RECORDS FOR THIS EXERCISE:
● ● ● ● ●

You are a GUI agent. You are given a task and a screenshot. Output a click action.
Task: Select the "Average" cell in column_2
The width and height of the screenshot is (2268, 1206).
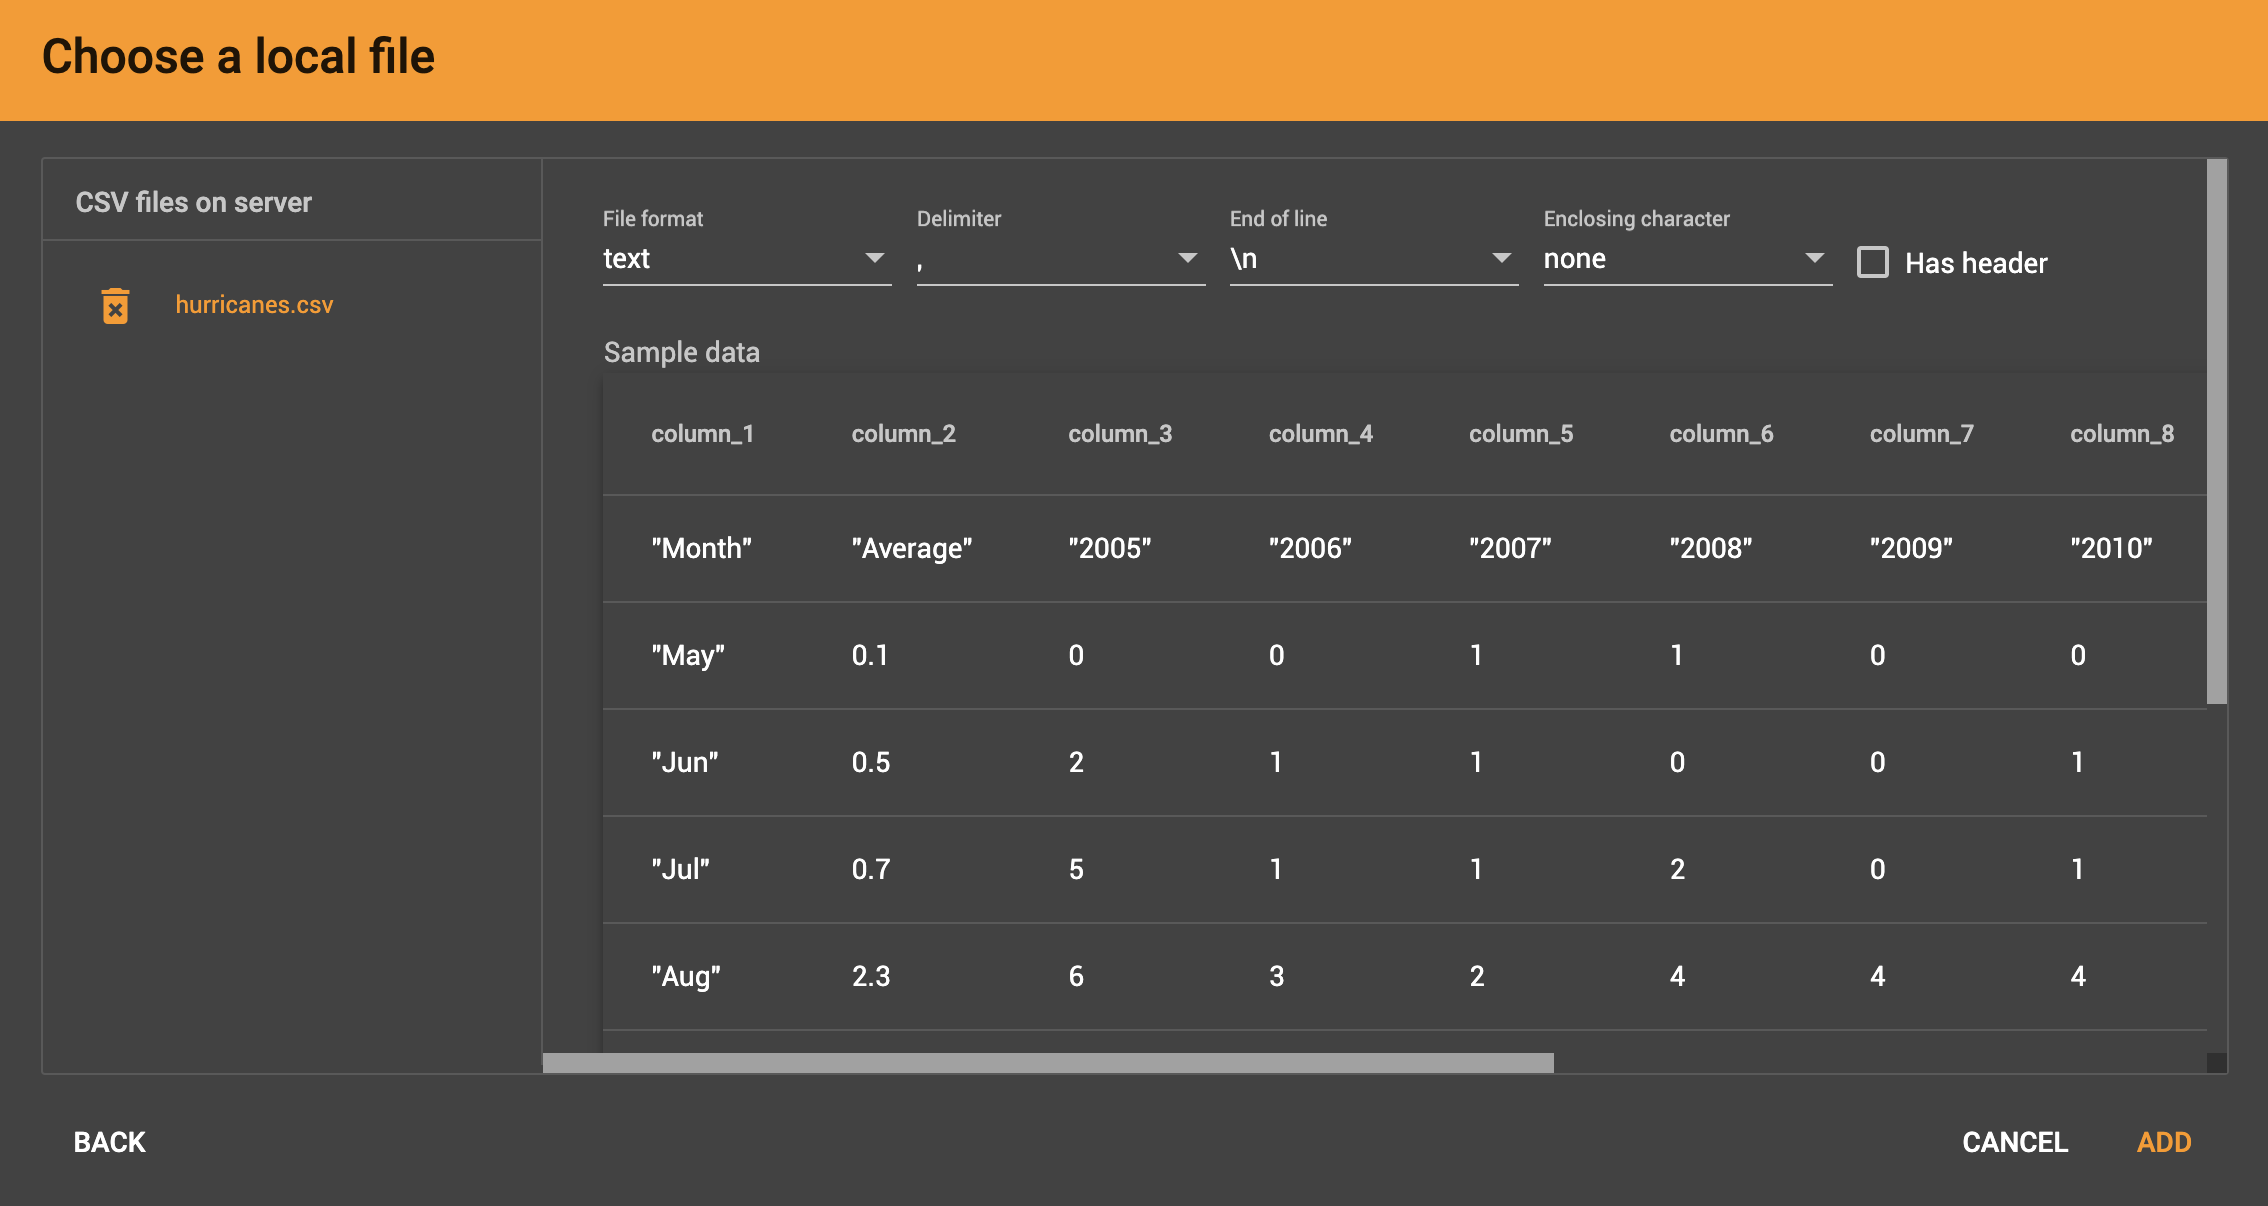[x=911, y=548]
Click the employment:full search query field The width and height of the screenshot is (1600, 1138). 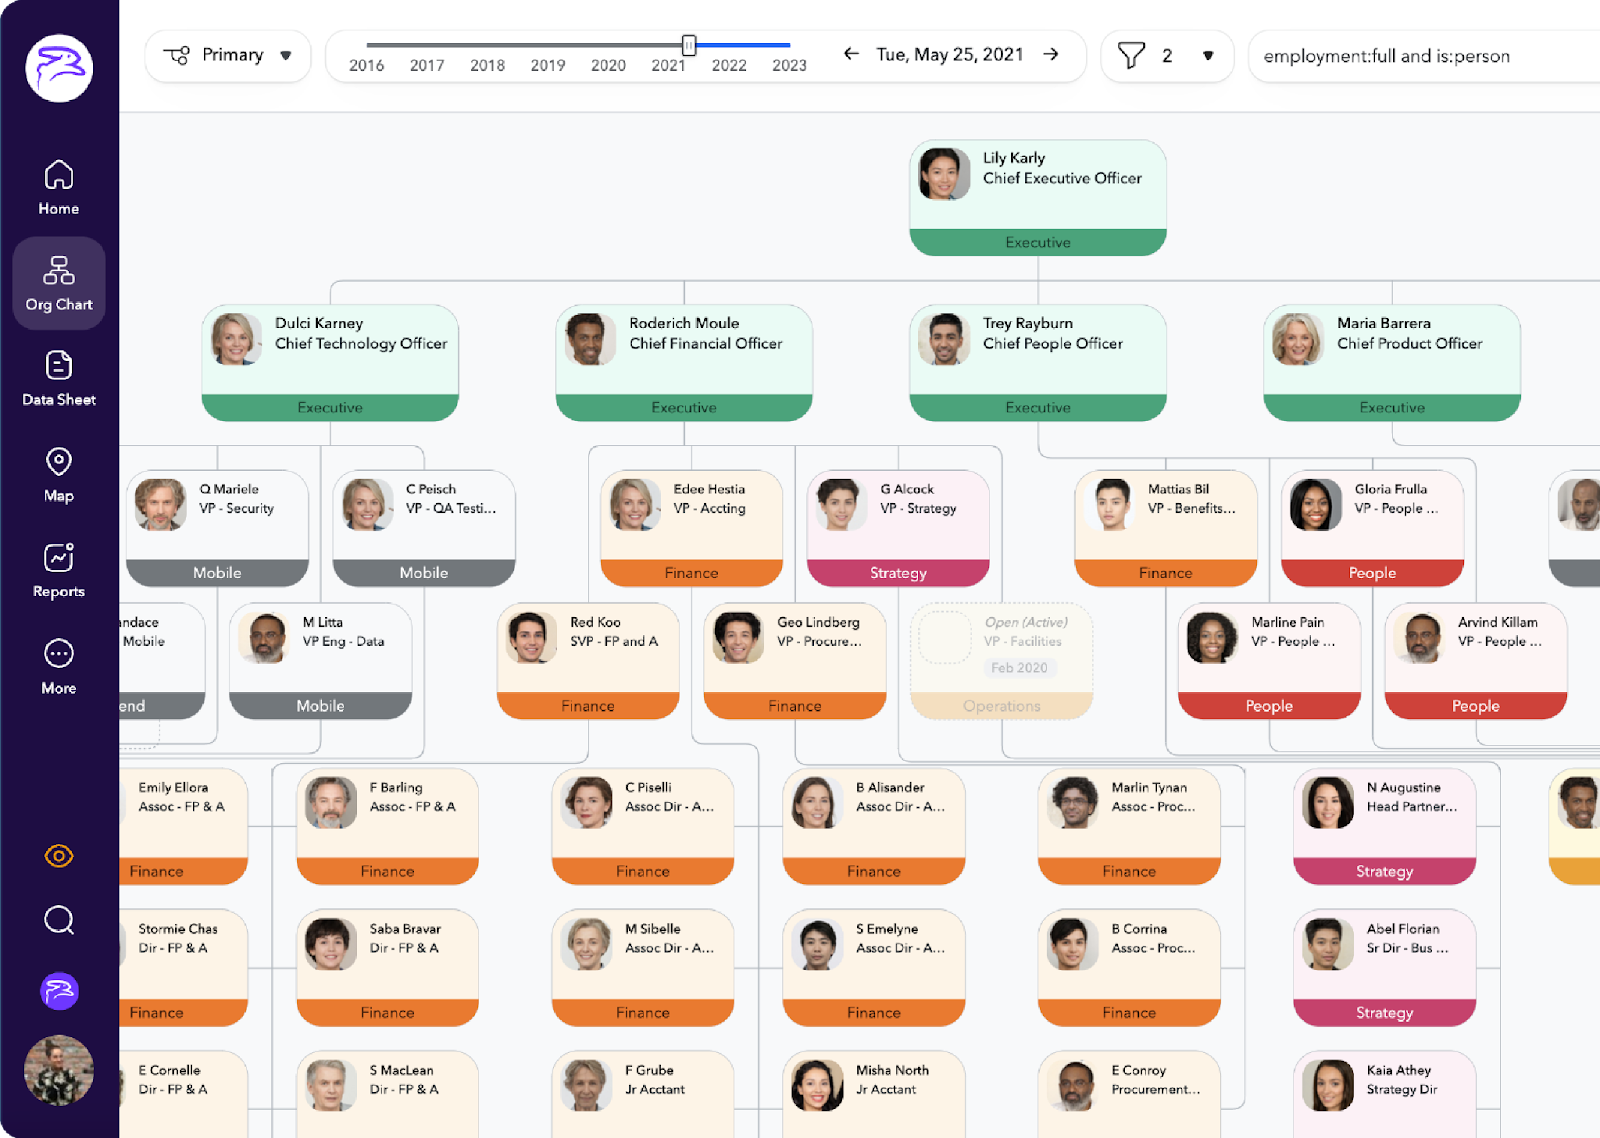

● ● ● ● ●

EXERCISE: Repeat verbatim the lines from the one with "The width and height of the screenshot is (2268, 1206)." through the end of the listing above. Include both ends, add nothing, and exclude the pictures.

SOLUTION TO THE EXERCISE:
The width and height of the screenshot is (2268, 1206).
[x=911, y=548]
Click the employment:full search query field The width and height of the screenshot is (1600, 1138). 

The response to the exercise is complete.